And now, with his breath ghosting across my skin, my nipples pebble through the thin fabric of my P.J.’s.

With hands that aren’t as steady as I’d like them to be, I start cutting.

A little here. A little more there.

This is good.

I become steadier as I go, watching the excess fabric fall away in soft, shimmery folds. It’s only a veil, and it won’t even be mine anymore after this, but for some reason it feels good. Letting go of what no longer works. Preserving, protecting the stuff that does.

Beckett’s gaze catches mine again.

“You look good in lace,” I mumble around the pins. “For a dude.”

He shifts, hands on my hips again, when I nearly lose my balance.

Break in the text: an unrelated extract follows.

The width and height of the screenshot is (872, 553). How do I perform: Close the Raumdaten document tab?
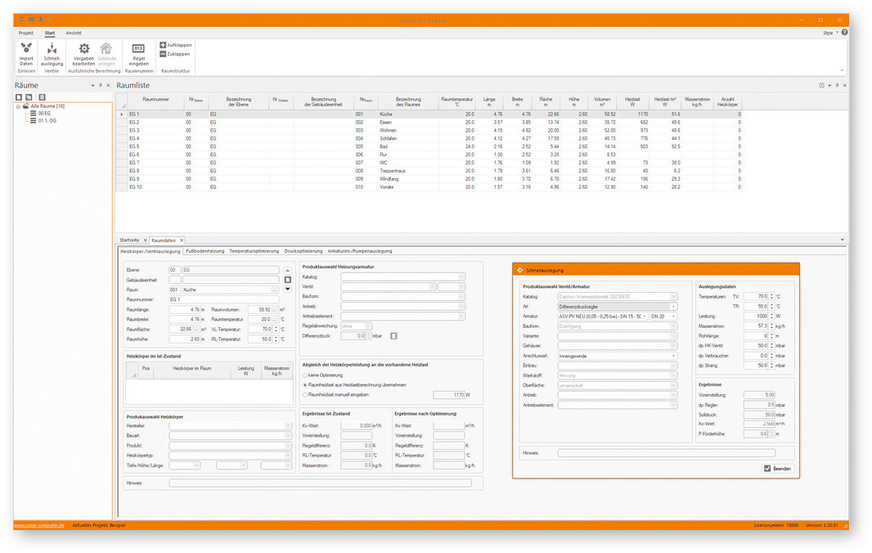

And his touch, familiar but weirdly not, feels really, really good.

I stick the last pin in and step back. “I think that’s the right length,” I say, voice unsteady. “I just need to sew it.”

But he doesn’t let me get away.

“Ash.”

I look down at him—my husband, standing there in my wedding veil, and somehow still the most handsome man I’ve ever seen.

“You and me,” he says quietly, his eyes never leaving mine. “We’re not over.”

My breath stutters.

My thoughts start to scramble. Not with rules or warnings—but with questions.

What does this mean? Does it have to mean anything?

Can it just be this—right here, right now—without turning into a promise I’m not ready to make?

But then again… what if it is something?

What if it’s everything?

Before I can decide, before I can breathe, he gives a gentle tug—and suddenly, I’m in his arms.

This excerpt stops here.